Collected data:

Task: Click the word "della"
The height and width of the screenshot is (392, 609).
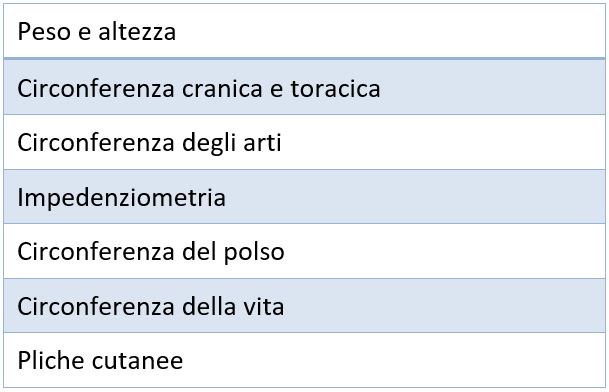Action: (x=209, y=306)
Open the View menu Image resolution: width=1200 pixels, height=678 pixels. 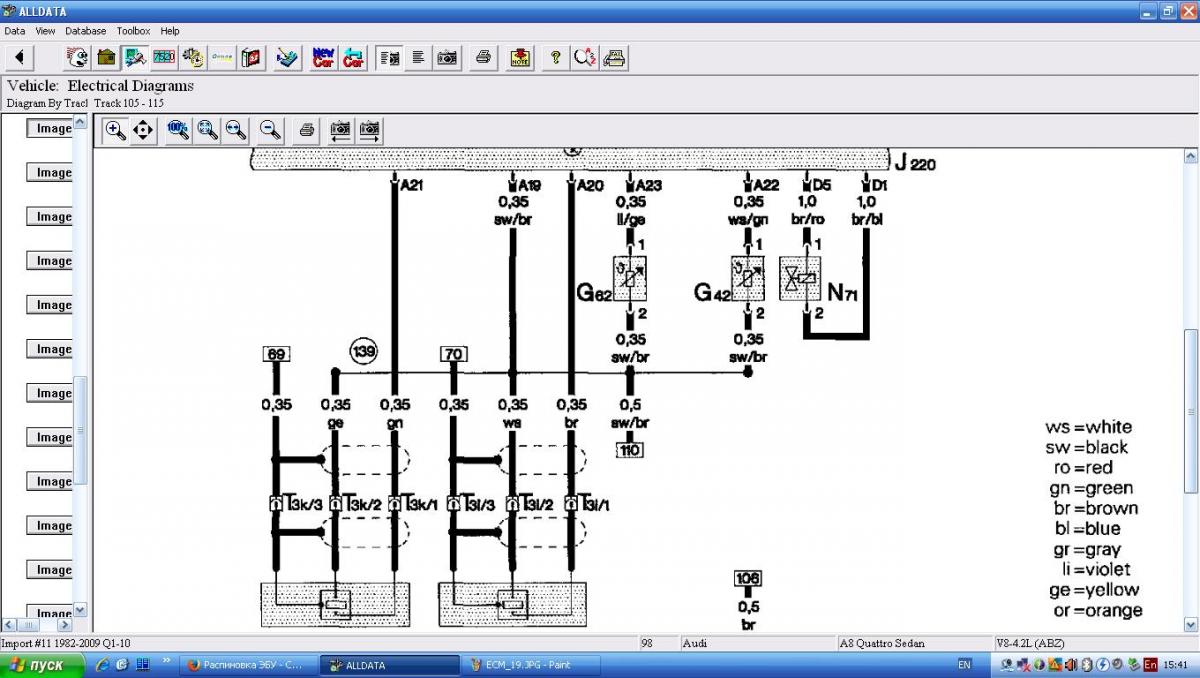[45, 31]
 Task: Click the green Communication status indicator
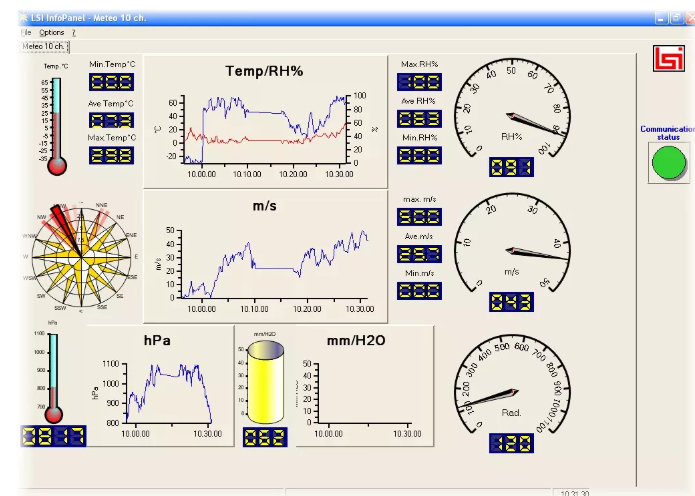668,163
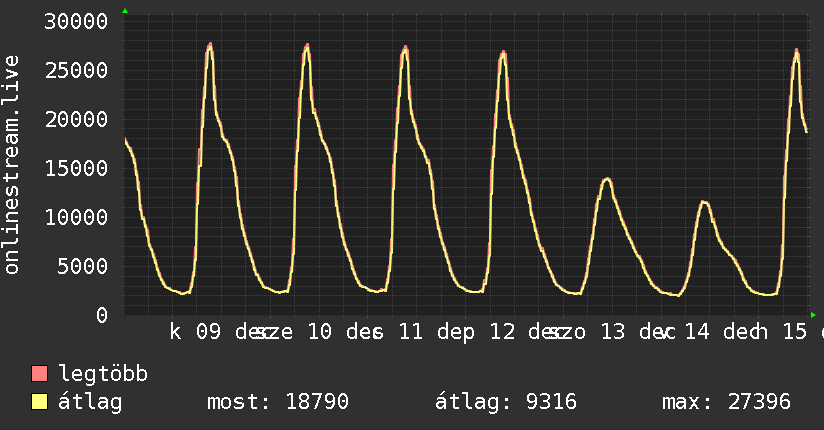Click the 15 date label on the time axis

795,332
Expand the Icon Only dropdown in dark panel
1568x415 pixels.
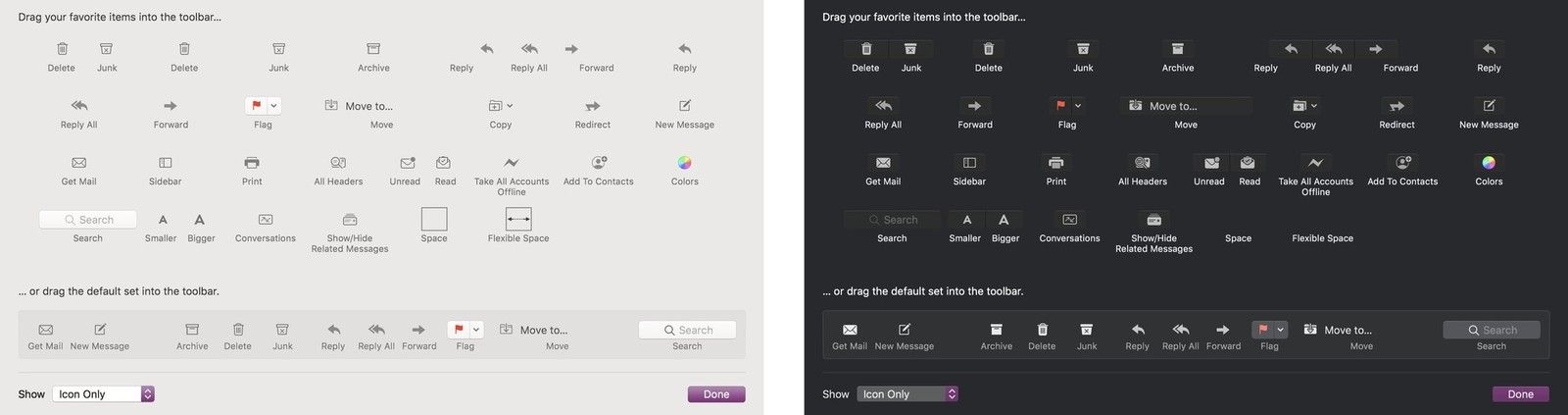pyautogui.click(x=906, y=394)
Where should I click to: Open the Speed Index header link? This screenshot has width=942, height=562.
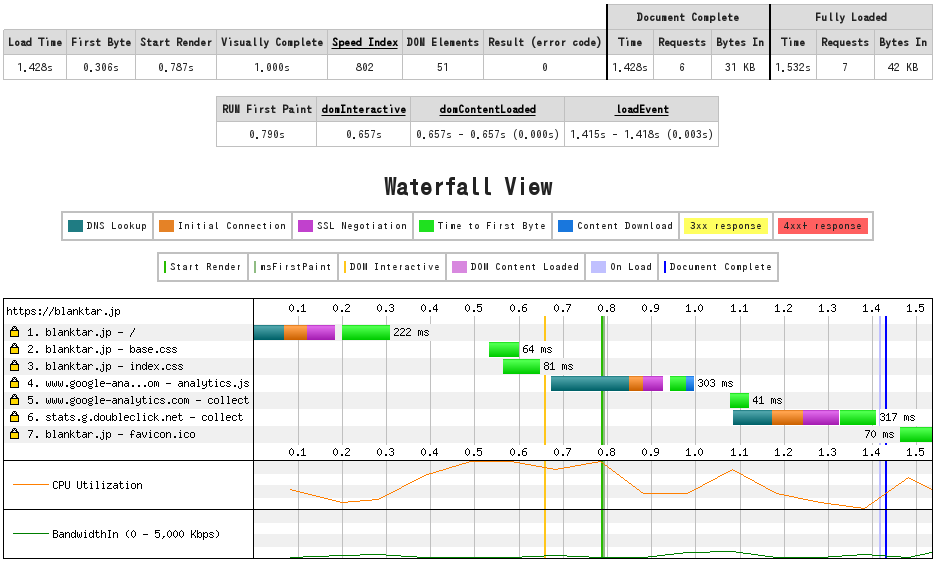[365, 42]
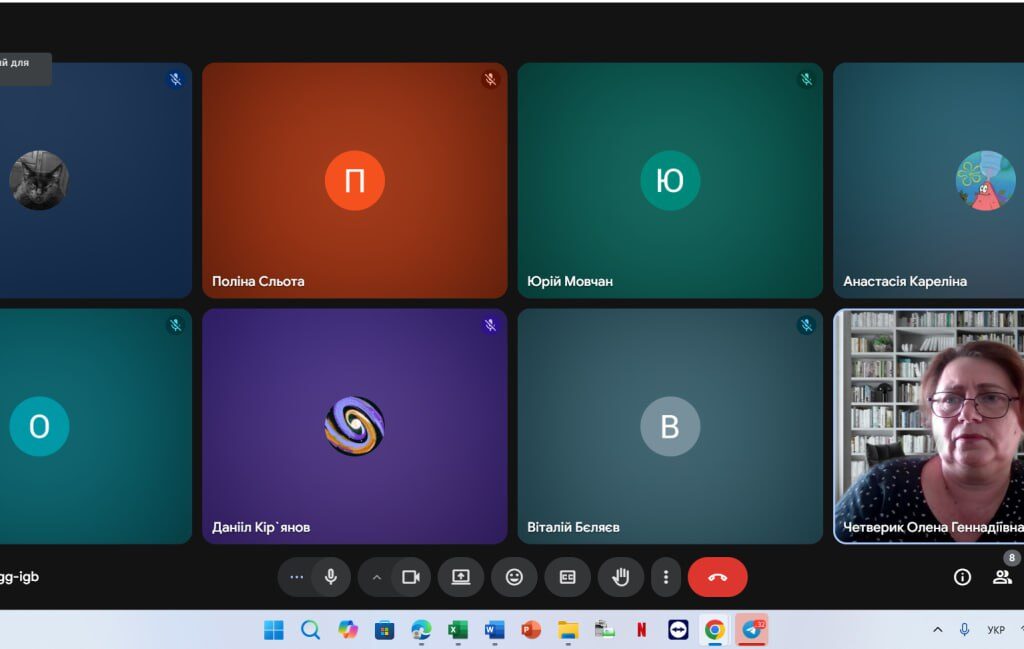Click the Поліна Сльота participant tile

pos(354,180)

- Description of the task: Word for word, write out each line from the one with "Where should I" through the end of the entries above, and omit any pictures.

- Answer to this exercise:
Where should I click to: Open the Speed Index header link? This screenshot has width=942, height=562.
[365, 42]
Click the Поліна Сльота participant tile

pos(354,180)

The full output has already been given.